### Your instructions:
Count the lines in the entries below that contain the string "sidebar", and reply with that number only.

-- START Dataset rows --

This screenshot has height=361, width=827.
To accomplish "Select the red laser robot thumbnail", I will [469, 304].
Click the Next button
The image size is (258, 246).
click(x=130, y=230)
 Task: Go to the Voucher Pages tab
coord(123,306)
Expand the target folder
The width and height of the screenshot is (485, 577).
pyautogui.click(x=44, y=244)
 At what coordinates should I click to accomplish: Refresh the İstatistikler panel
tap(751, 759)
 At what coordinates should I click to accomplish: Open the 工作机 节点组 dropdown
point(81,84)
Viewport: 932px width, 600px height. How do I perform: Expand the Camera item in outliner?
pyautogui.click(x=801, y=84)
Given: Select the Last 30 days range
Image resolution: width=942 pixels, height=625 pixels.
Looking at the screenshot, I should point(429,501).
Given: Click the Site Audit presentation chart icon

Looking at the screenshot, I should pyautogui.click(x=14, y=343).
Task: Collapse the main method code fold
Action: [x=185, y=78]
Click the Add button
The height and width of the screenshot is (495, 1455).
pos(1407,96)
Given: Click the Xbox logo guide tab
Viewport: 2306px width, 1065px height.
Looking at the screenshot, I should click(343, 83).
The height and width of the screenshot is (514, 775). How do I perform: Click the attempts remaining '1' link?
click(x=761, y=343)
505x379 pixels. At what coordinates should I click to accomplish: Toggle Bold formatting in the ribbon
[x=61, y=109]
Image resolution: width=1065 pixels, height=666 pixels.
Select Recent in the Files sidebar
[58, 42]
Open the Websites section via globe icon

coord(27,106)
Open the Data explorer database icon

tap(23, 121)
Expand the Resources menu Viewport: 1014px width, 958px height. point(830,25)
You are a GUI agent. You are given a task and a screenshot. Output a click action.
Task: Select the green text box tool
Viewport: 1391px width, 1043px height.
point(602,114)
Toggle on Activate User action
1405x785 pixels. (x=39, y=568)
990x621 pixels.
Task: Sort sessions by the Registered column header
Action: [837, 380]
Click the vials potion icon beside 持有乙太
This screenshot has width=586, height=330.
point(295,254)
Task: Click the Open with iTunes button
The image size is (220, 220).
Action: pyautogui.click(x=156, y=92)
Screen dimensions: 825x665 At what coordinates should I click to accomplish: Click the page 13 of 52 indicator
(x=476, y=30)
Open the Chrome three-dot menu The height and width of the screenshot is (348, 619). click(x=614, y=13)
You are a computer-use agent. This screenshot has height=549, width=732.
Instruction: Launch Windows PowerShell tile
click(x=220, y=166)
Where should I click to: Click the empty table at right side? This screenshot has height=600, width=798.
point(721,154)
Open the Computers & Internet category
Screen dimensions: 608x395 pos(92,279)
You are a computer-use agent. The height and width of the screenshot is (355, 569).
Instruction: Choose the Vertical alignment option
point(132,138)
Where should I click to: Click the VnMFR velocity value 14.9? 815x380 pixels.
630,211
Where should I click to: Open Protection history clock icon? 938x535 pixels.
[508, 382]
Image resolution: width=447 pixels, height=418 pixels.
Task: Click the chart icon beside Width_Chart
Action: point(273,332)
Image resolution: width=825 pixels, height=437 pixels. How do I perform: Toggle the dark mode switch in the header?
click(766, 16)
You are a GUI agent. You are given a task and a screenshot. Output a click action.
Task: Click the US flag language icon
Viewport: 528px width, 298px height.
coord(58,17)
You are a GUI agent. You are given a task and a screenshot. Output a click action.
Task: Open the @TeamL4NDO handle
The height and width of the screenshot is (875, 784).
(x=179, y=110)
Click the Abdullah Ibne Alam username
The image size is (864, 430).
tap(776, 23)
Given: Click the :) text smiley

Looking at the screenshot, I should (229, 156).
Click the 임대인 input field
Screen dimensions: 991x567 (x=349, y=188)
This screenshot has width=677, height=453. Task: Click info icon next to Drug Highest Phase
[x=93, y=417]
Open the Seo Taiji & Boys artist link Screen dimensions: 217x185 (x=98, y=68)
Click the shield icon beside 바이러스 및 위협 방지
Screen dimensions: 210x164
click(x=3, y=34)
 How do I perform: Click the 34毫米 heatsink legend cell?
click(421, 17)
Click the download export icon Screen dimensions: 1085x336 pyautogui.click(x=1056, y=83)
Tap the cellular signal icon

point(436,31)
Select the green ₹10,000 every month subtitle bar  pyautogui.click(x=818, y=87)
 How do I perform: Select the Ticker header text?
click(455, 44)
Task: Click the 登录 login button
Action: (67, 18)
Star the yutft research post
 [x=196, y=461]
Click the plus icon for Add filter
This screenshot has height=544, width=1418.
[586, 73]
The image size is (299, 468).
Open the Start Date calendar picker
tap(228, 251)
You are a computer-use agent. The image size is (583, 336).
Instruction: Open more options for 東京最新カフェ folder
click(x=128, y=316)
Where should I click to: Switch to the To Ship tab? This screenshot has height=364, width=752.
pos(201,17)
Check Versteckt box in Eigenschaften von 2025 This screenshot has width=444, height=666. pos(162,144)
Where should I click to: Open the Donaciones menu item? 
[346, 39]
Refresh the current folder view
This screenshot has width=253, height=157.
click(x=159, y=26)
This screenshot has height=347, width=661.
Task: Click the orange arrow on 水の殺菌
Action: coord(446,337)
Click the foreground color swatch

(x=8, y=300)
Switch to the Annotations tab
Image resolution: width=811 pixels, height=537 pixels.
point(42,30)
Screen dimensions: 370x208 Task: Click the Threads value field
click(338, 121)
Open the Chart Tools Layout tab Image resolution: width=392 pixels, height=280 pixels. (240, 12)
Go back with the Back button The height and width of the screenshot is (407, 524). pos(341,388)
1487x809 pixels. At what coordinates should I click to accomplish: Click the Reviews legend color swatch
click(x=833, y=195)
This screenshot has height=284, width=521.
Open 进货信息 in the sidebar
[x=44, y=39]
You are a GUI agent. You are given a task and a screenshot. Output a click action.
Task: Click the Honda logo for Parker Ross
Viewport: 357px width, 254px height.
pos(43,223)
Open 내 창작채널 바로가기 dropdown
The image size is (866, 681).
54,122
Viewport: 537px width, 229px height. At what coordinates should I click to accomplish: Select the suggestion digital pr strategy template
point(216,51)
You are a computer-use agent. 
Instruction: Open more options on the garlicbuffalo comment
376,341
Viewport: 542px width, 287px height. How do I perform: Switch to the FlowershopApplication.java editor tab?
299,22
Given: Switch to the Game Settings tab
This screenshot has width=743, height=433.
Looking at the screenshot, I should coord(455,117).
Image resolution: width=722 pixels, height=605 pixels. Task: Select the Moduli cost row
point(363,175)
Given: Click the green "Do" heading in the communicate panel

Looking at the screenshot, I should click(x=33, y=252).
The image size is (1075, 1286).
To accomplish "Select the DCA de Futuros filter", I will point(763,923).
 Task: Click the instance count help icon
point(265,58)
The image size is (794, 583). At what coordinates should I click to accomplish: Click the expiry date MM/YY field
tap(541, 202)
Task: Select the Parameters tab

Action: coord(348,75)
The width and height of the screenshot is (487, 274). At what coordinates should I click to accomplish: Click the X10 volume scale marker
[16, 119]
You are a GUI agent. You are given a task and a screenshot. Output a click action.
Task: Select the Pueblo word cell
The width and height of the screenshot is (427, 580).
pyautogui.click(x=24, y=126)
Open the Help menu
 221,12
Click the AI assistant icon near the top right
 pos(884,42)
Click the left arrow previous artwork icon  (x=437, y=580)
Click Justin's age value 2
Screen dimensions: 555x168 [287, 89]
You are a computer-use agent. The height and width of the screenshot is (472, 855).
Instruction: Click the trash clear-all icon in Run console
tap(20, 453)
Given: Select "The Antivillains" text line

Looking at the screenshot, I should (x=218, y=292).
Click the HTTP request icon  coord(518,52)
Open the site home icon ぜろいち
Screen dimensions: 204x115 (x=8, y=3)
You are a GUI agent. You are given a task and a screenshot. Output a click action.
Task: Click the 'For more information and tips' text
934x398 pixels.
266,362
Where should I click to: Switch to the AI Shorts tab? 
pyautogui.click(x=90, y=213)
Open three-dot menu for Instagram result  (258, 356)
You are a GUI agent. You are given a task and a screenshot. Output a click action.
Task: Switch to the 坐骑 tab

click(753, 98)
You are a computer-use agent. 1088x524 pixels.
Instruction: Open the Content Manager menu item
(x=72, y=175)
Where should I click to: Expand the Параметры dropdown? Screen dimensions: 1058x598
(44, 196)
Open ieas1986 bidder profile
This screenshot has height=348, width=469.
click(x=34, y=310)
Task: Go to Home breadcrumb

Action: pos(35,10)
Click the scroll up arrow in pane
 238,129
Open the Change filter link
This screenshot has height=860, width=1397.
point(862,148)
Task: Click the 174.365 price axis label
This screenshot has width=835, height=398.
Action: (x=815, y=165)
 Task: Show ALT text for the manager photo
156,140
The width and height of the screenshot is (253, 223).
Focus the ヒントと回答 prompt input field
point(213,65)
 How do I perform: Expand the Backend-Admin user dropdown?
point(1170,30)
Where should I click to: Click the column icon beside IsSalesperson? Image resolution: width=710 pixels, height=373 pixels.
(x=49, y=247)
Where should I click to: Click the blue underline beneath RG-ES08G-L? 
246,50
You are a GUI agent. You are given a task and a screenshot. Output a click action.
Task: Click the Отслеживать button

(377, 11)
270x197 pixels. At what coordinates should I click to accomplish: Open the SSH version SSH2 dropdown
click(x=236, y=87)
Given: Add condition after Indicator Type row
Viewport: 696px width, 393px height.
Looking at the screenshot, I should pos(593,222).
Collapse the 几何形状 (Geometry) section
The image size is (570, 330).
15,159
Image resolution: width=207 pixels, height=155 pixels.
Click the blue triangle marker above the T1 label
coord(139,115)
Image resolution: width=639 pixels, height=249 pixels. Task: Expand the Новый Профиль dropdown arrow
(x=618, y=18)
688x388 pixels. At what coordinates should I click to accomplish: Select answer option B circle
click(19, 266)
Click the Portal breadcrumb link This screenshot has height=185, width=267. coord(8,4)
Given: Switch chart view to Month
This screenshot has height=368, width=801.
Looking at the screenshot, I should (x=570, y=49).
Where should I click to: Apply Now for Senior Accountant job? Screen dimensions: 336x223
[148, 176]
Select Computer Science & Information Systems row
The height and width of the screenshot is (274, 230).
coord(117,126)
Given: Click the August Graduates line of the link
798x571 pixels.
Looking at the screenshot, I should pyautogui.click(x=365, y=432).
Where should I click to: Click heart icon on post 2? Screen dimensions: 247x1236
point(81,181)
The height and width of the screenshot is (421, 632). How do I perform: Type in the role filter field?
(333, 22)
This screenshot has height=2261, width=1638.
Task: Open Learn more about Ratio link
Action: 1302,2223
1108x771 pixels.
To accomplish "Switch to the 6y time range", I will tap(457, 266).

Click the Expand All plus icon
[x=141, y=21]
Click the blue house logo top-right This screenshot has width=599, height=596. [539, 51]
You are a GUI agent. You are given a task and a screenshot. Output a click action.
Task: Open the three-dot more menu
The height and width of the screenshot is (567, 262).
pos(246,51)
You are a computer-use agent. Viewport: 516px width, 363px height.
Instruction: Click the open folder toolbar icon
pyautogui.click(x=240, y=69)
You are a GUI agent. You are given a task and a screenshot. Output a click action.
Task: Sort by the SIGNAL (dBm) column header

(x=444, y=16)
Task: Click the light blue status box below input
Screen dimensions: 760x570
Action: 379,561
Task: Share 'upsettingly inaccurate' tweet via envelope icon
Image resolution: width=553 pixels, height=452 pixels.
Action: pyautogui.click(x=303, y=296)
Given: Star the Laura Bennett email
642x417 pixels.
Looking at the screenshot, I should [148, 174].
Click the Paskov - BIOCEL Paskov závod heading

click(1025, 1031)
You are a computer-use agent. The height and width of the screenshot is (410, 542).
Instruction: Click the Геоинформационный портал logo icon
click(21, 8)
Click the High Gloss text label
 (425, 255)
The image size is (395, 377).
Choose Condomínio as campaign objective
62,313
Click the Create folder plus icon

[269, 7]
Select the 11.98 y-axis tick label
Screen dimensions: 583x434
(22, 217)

-- END Dataset rows --

### Answer to this problem:
2